Sweet are the uses of adversity - right?

Even Shakespeare didn't get a free ride. Yes there was some patronage - but only some- it was a business, with investors and shares and risks and competitors. and since there were not state theaters in every little hamlet in England, they had to take that shit on the road!

plus ca change! my friends


Scott Walters said...

ilannoyed -- Indeed, Lutheranism is a 400-year-old brand -- but not in this country, and there are other younger "brands" using the same methodology. As far as having an "organization behind it," that is what I am talking about. The organization is the one that I hope to create -- an organziation, like the ELCA and its synods, that raises money based on the value of the idea of geographical diversity for the arts (which many foundations support, not to mention the NEA who has made it a criteria on each of its grant programs, especially the Challenge America grants which are specifically about such diversity), and then vets proposals from theatre artists who want to start an ensemble theatre in a non-metropolitan area following certain criteria set by the central organization. So while you are right that foundations don't want to give money directly to new theatres without a track record, they will give money to an established regranting organization that has a series of requirements set up that make the likelihood of success for new theatres greater.
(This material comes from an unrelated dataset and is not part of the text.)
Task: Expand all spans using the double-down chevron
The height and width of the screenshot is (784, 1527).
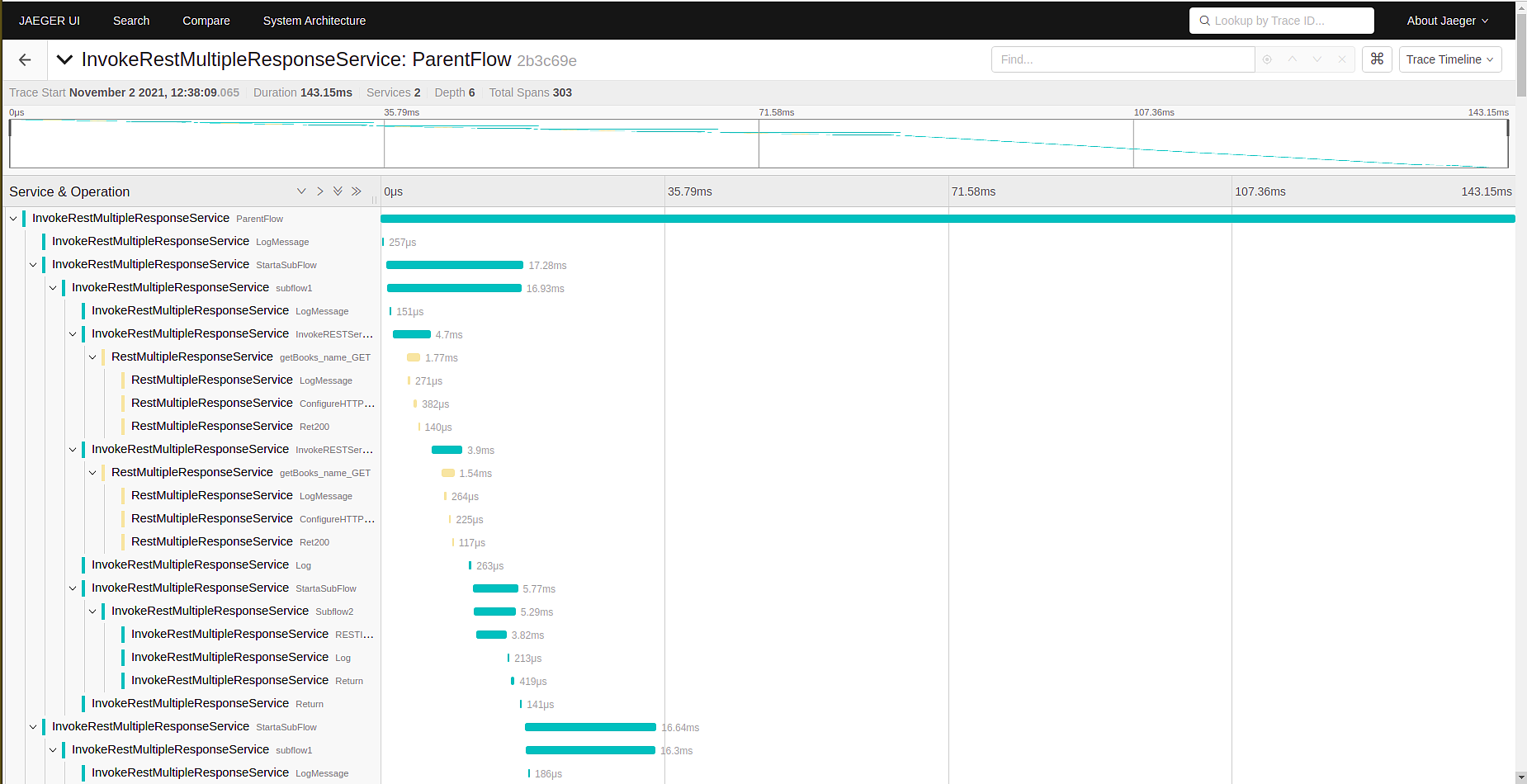Action: (x=338, y=191)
Your issue about theatre requesting a church, and no communities are requesting theatres is a reasonable assumption given my lack of clarity. In my model, it is not the community who requests a theatre, but a group of artists who request to create a theatre in a community. I wasn't very clear about that. In this case, the artists make the request. They are then asked to do a study concerning the community where they want to locate, gathering valuable information and meeting with specific people in the community, as a prerequisite to receiving funding.

As far as the idea of "little leaguers" and "pro ball" is concerned, it is a distinction that is based on a geographical hierarchy that I reject. Theatre is theatre, regardless of where it is performed, and the idea that there is a professional league somewhere that one aspires to, while part of the Nylachi myth, is fallacious.

The rest of your rant is irrelevant to this discussion, but I would largely agree with the idea that you should try to be unique. That said, while "True West" may have been seen 75 times in Chicago, it may not have been seen 75 times in Wichita. But you are right, there needs to be a clear mission statement, which would be part of the application process for funding through this organization. And if you've read any of my other writing, you would have realized that the theatre tribe model is set up to, as much as possible, be self-supporting, and artist owned and operated -- just like Shakespeare's Globe.